> ABOUT THIS EXERCISE: Go line by line through the listing below and copy those that hold "agent".
+---+
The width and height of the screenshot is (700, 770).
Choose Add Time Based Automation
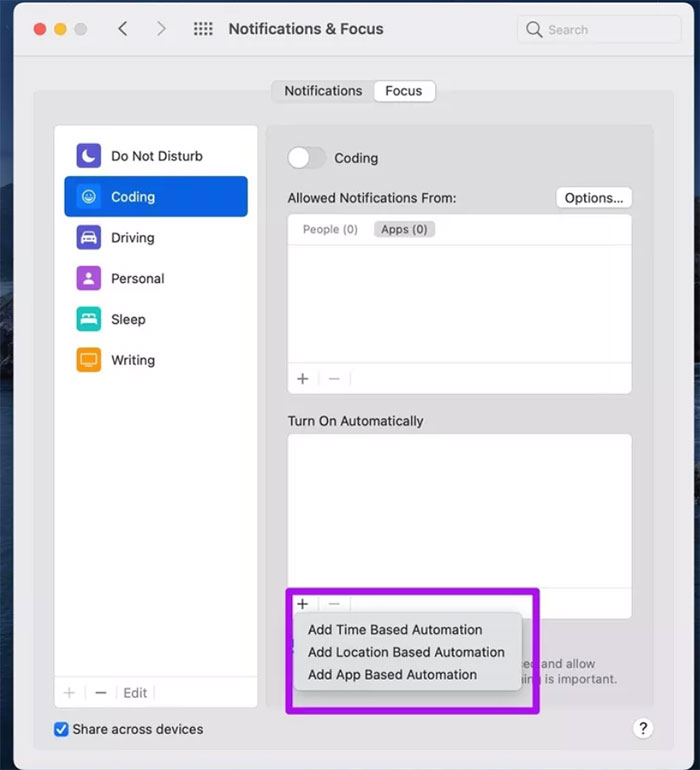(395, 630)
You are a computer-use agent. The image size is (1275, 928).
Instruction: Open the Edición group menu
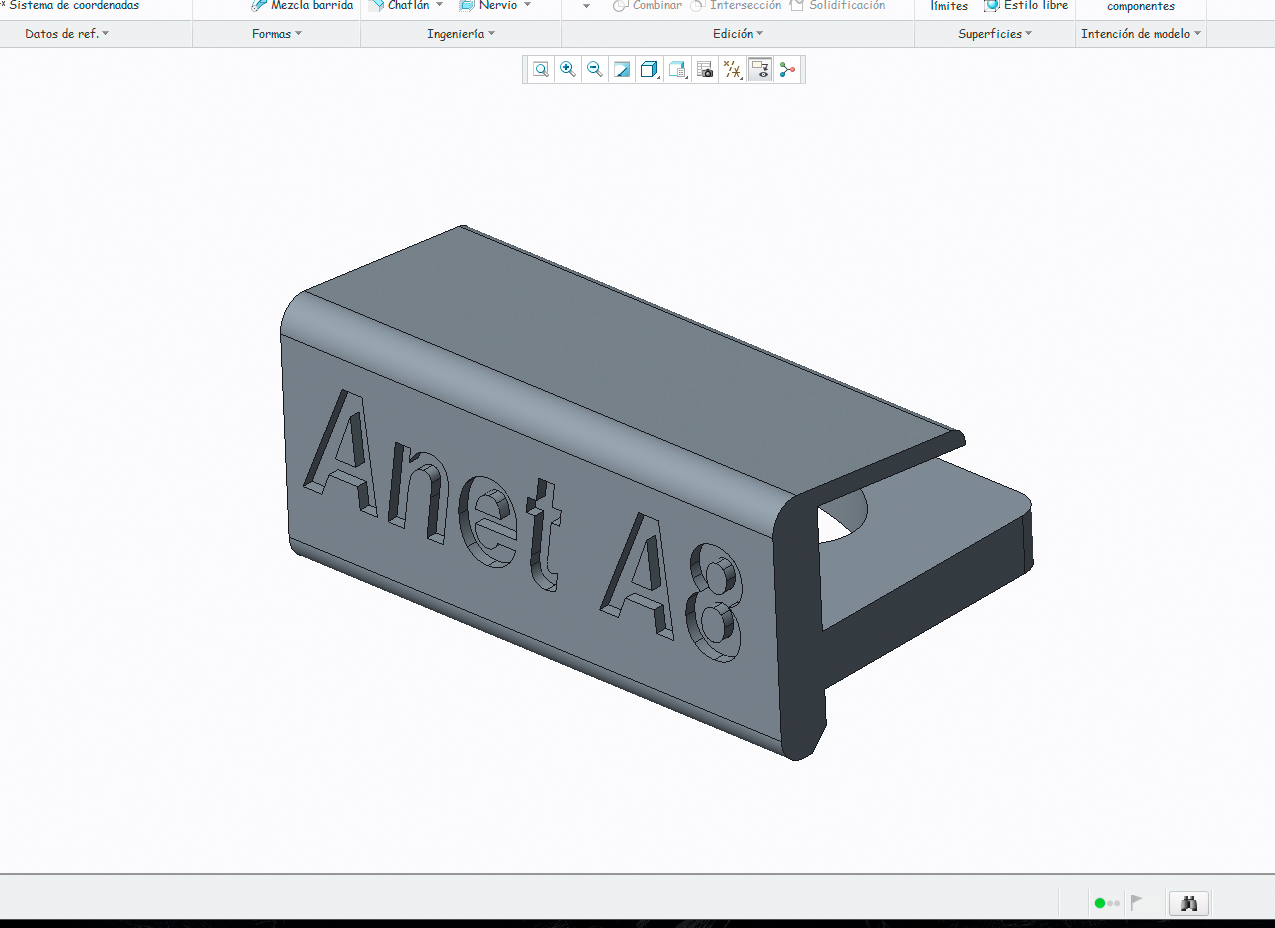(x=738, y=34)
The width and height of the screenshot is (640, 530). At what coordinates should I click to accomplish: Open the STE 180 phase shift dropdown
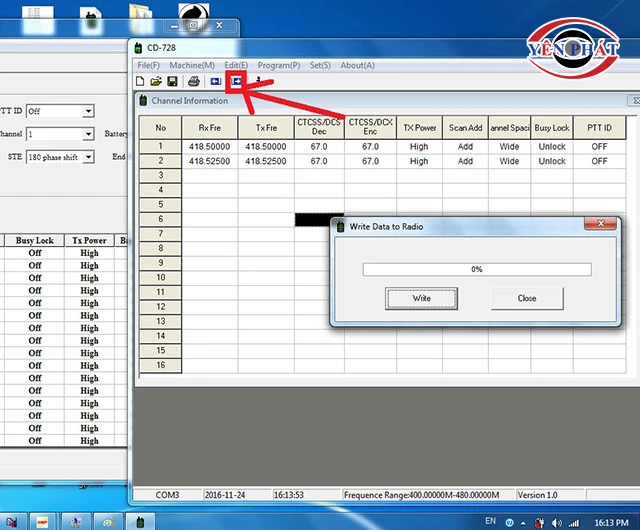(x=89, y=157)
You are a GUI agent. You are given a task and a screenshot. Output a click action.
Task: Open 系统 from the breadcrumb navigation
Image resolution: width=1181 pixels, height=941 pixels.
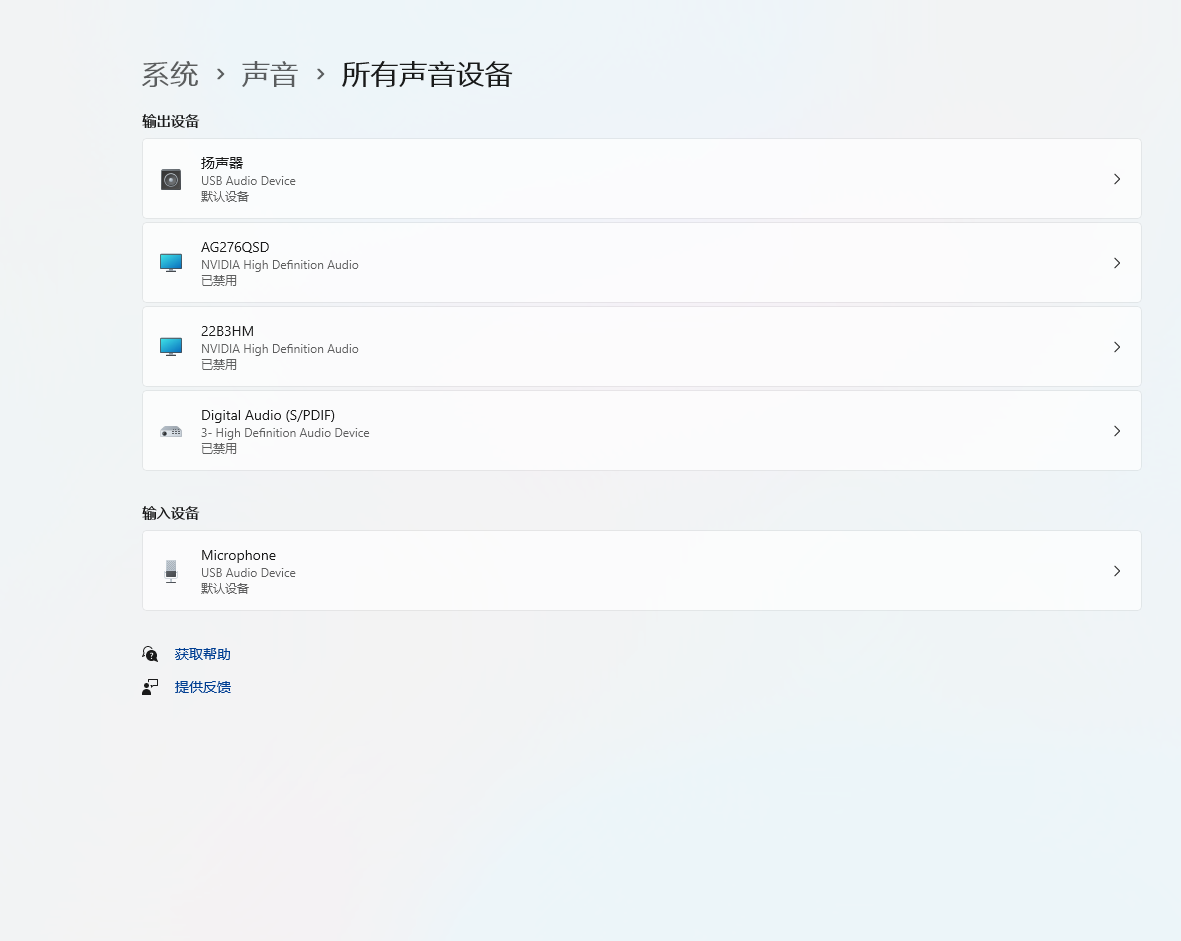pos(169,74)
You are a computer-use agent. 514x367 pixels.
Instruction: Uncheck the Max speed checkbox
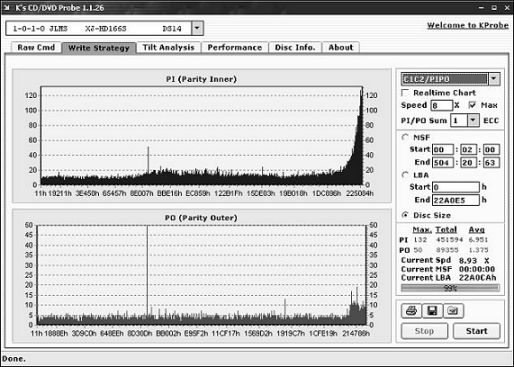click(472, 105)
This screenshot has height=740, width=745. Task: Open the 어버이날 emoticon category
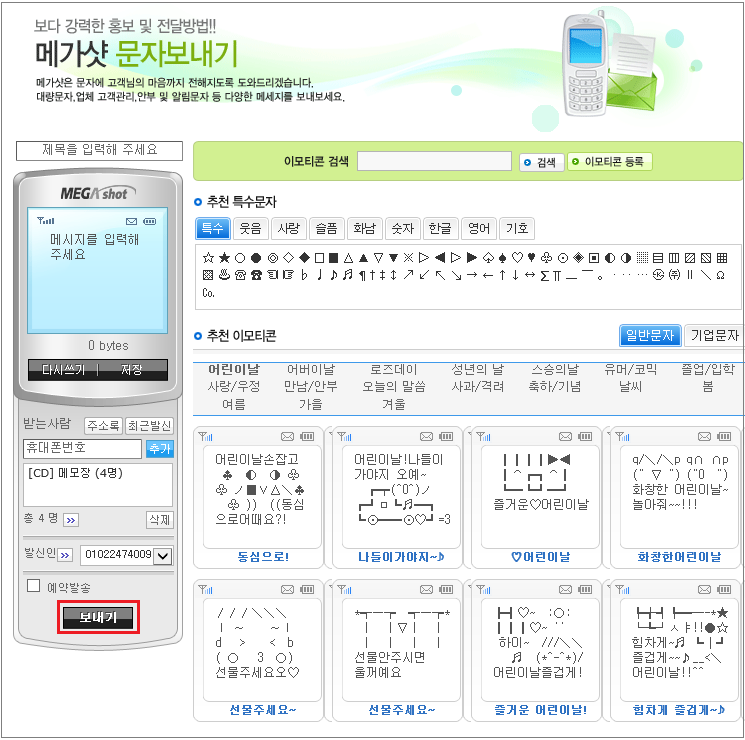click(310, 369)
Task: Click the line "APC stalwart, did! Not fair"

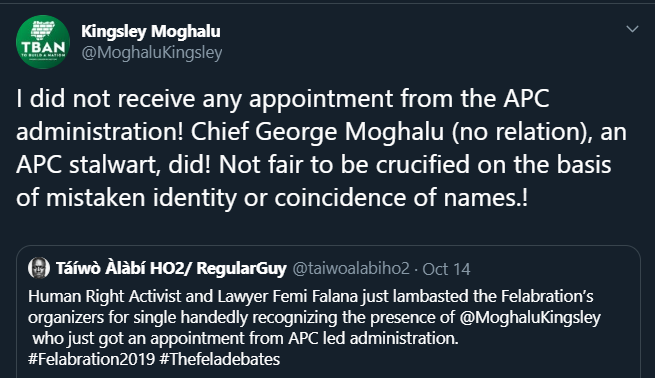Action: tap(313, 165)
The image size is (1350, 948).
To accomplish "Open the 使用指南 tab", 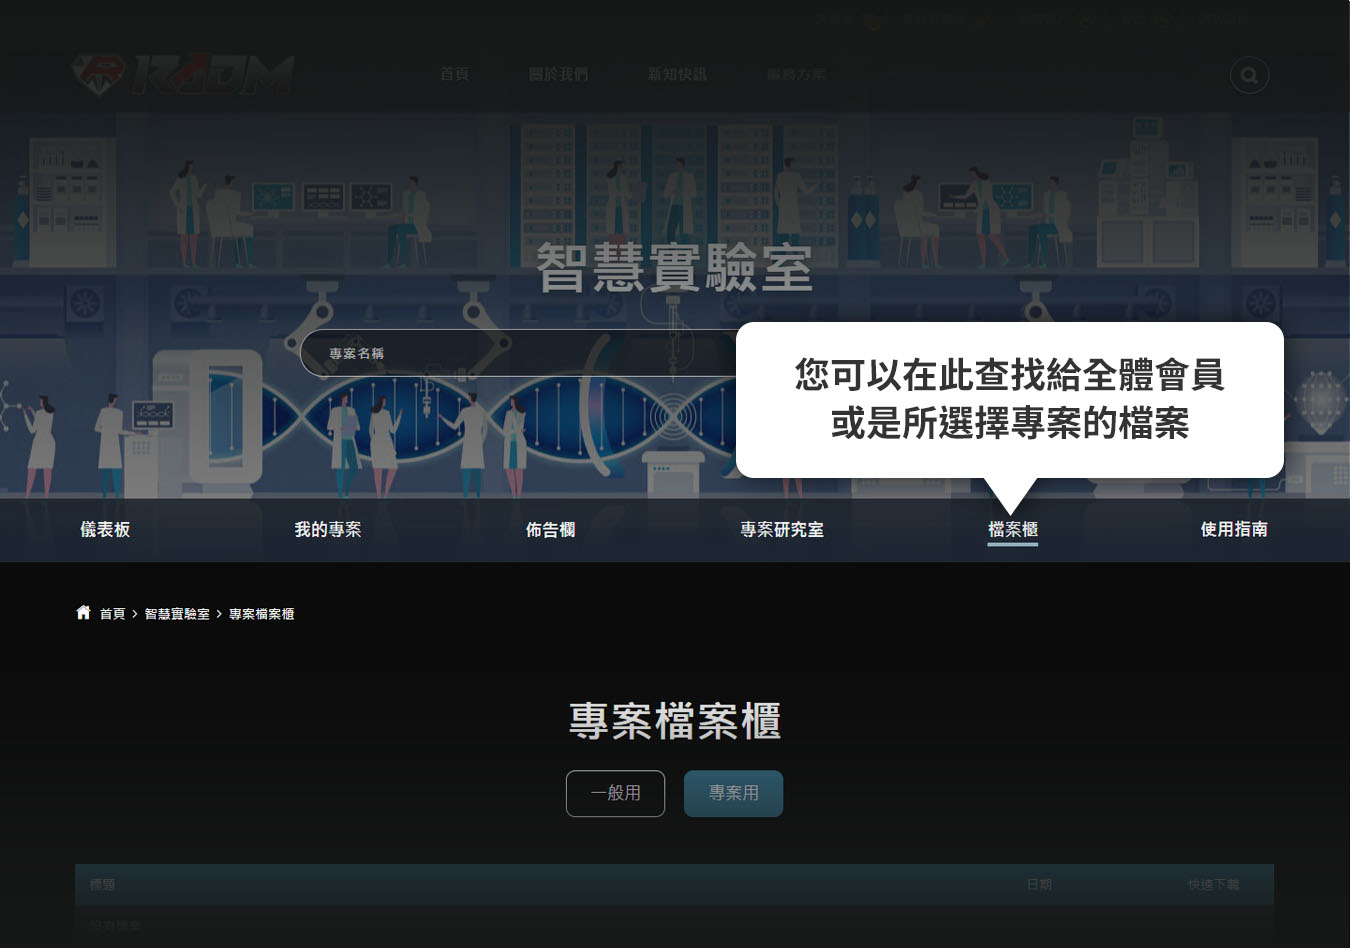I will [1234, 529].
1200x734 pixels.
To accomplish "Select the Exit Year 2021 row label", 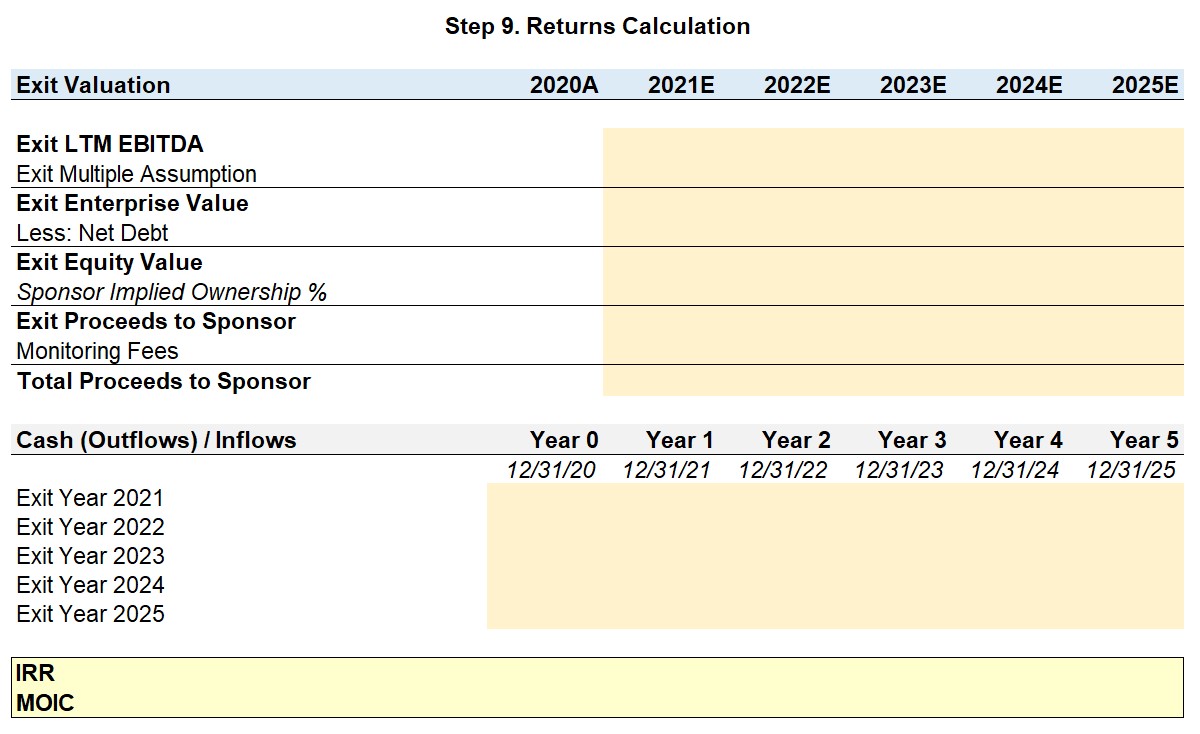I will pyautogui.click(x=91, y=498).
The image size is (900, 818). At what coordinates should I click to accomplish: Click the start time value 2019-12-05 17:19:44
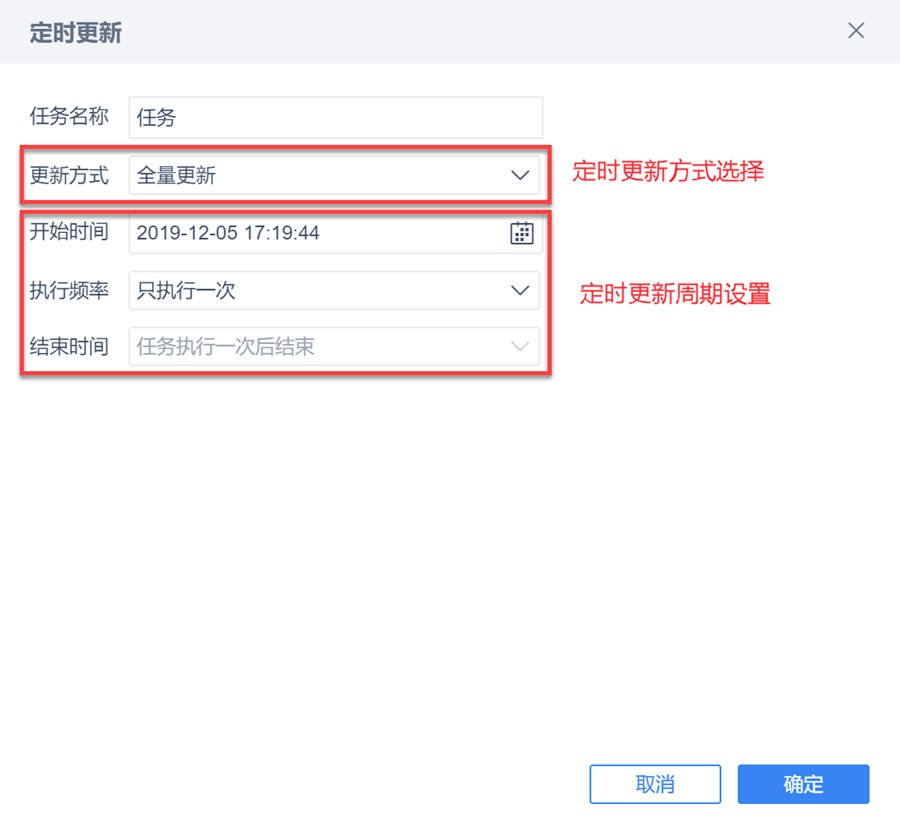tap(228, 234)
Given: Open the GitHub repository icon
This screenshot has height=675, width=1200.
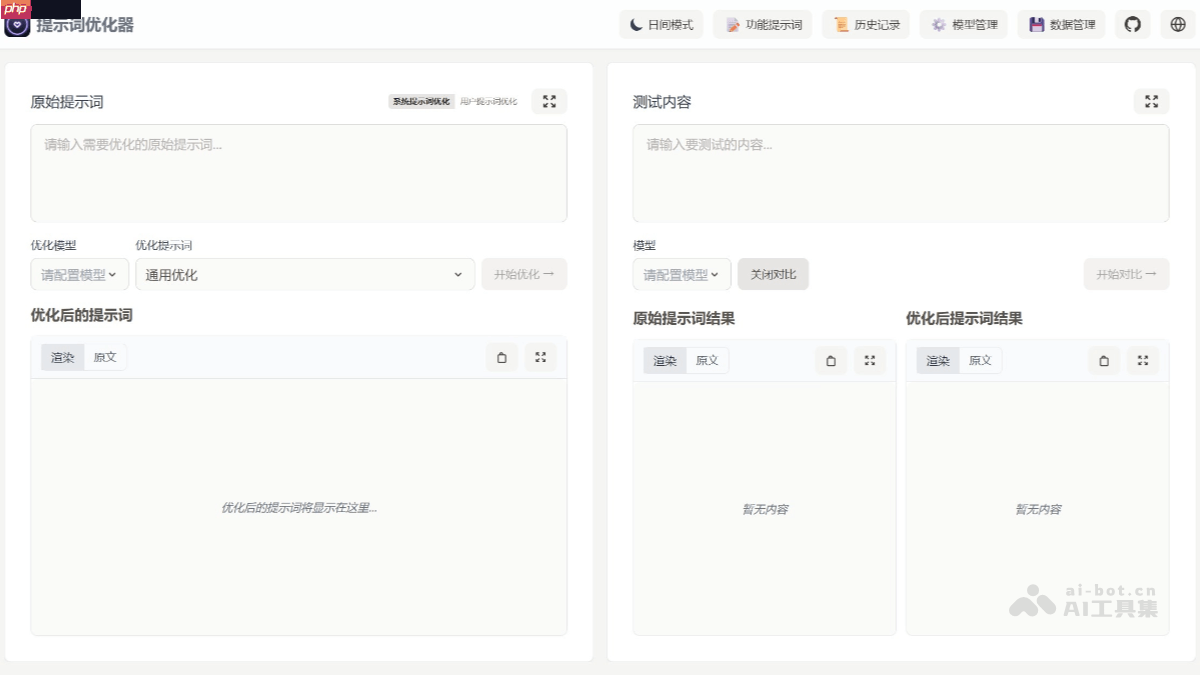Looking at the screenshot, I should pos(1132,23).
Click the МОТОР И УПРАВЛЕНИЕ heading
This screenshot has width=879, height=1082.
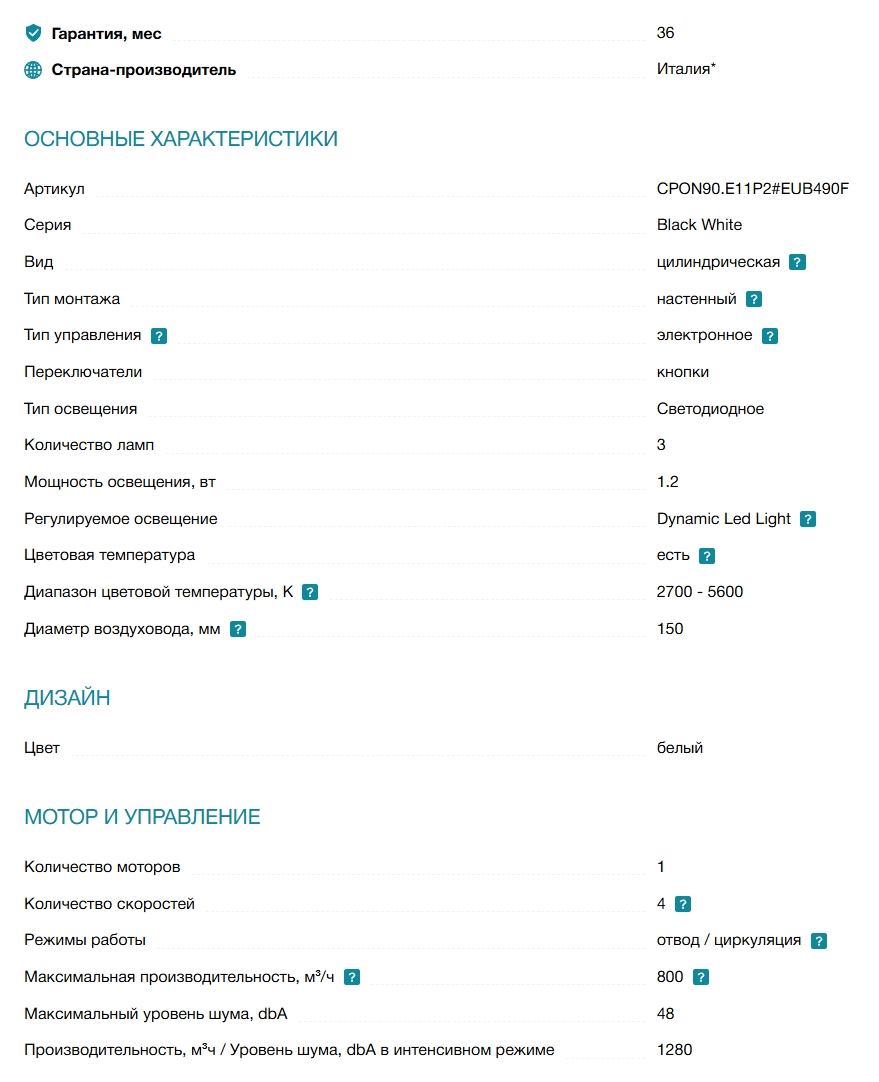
+---+
> TASK RESPONSE:
You are a computer-use agent. The image size is (1275, 928).
You are a GUI agent. You are given a task and a screenshot. Output a click action.
You are a computer-use agent. 514x367 pixels.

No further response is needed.